Why forfeit a Rocket League game?

In Rocket League there is an option to forfeit games. Sometimes there will be seconds left on the clock and the majority of the team will vote to forfeit. In a recent game 2/3 voted to forfeit with 0:04 left in the game. With such little time left I don't really see the point. A lot could, potentially happen in four seconds also.

What benefits are there to forfeiting a game?


Solution 1:

Go next, basically.

If it's 4 minutes left and you are already down 10-0, or you have someone that left the game and you know will not come back, you might just want to GG and go to the next game.

About why people forfeit at 4 seconds left, well I'm no psychologist, but really some poeple don't want to sit even 4 more seconds like their life depends on it.

Same thing happens in LoL, people sometimes call forfeit when the game is on its last push and will be over in 30 seconds.

There is no checkup 'there's only 10 seconds left so we block that option to you' so people use it even if the game is about to be over.

Solution 2:

Some players feel that forfeiting lets them keep more of their dignity than losing does. If you forfeit with 4 seconds left, you admitted that the opponent was better, but still played what is essentially the entire game. If you had left earlier, you would be cutting short a fair match; if you had stuck until the end of the match, you wouldn't be communicating to the opponent that you recognize their victory.

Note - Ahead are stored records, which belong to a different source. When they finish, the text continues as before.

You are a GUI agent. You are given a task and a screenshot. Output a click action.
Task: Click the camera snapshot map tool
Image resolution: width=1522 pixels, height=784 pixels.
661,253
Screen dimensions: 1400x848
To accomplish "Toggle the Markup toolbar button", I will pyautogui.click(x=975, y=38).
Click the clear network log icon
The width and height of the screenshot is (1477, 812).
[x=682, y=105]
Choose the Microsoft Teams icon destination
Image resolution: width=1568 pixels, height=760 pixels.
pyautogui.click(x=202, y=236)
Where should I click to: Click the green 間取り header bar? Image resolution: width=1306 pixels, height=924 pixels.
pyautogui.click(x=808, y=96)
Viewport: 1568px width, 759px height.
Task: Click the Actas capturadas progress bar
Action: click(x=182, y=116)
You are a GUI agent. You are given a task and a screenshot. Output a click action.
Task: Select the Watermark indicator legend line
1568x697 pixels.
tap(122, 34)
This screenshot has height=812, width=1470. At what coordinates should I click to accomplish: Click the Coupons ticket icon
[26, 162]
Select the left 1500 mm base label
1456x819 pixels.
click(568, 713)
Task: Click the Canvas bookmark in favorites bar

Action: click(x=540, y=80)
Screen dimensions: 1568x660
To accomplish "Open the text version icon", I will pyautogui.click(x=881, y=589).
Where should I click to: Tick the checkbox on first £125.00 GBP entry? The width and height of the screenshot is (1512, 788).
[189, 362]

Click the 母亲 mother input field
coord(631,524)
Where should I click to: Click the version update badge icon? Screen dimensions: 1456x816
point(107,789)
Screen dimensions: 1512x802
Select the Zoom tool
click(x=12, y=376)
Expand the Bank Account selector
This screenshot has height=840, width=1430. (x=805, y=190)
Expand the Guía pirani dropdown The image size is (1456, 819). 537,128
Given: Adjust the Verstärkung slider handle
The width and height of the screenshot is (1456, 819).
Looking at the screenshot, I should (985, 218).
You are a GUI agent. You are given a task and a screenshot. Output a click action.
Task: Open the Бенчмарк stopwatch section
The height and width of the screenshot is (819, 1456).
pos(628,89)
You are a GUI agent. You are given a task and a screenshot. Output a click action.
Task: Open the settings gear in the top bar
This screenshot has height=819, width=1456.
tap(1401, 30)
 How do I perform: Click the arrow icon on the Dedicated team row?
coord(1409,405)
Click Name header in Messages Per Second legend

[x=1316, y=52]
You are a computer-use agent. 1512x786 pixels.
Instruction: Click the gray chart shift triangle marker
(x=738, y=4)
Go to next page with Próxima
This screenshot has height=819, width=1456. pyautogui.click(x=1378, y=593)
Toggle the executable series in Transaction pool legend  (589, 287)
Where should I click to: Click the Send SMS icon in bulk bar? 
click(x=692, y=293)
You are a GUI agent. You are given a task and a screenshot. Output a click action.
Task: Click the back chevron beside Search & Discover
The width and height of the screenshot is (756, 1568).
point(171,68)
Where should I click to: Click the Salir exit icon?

I see this attitude more in 1v1, but I'm sure it applies to other modes as well.

Solution 3:

Technical

Some forms of forfeiting are for technical reasons. For example, in a mobile game, there may be penalties for losing (or winning!) such as long, unskippable ads, and/or after-game animations. These can be avoided by restarting or quitting outright.

I can't recall a modern, competitive game where this is the case, but I've experienced it before. I've had games where matchmaking was long, so leaving ~5-10 seconds before everyone else got me in an earlier pool and helped reduce my matching time.


Emotional

Personally, I feel like I retain control when I forfeit. That is, I deny the other team a true win and lose on my own terms—a positive action that loses, instead of my own lack of skill.

Solution 4:

Since this question is pretty open-ended, I'll provide an alternative view: sometimes, a forfeit vote isn't as pragmatic as the other answers suggest, but is instead an example of non-verbal communication.

When the team that's forfeiting is not a pre-made party, voting to forfeit is a non-verbal way of saying "I don't want to play with you, anymore." Whether or not you also vote to forfeit is irrelevant to the non-verbal interaction.

Just like purposely shooting the ball into your own goal is a non-verbal way of saying "I hate playing with these teammates" or continuously demolishing a specific enemy player without doing much else is a non-verbal way of saying "I hate this player," this is a way for a player to show you how they feel about you.

Solution 5:

There is a threshold for every game where it becomes impossible or really unrealistic to win anymore — say with 15-20 seconds left in a 3v3 while more than 1 goal behind.

If at that point all 3 players agree to forfeit, everybody can move on to a game they can still hope to win or learn from.

There will also be a point where a game is not fun any more for a player, for whatever reason: getting tired, getting lagged, finding that the team doesn't work well together... if a player is past this point, even only the last half minute of the game is not great.

In both cases the alternative to calling forfeit is to play something that is neither fun, nor interesting, and the only reason to do it is if you want to keep playing afterwards (so you can't take the 15-minute ban for leaving early). It's a chore.

In a 1:1 match, it can also be a matter of politeness: Playing an opponent who is not challenging at all for 5 minutes is not what most people enter a ranked match for. It can become a game of trying not to score, because scoring pauses the clock and makes the game drag on even longer. So a player might forfeit to let another player off the hook early if it starts to feel like a waste of time.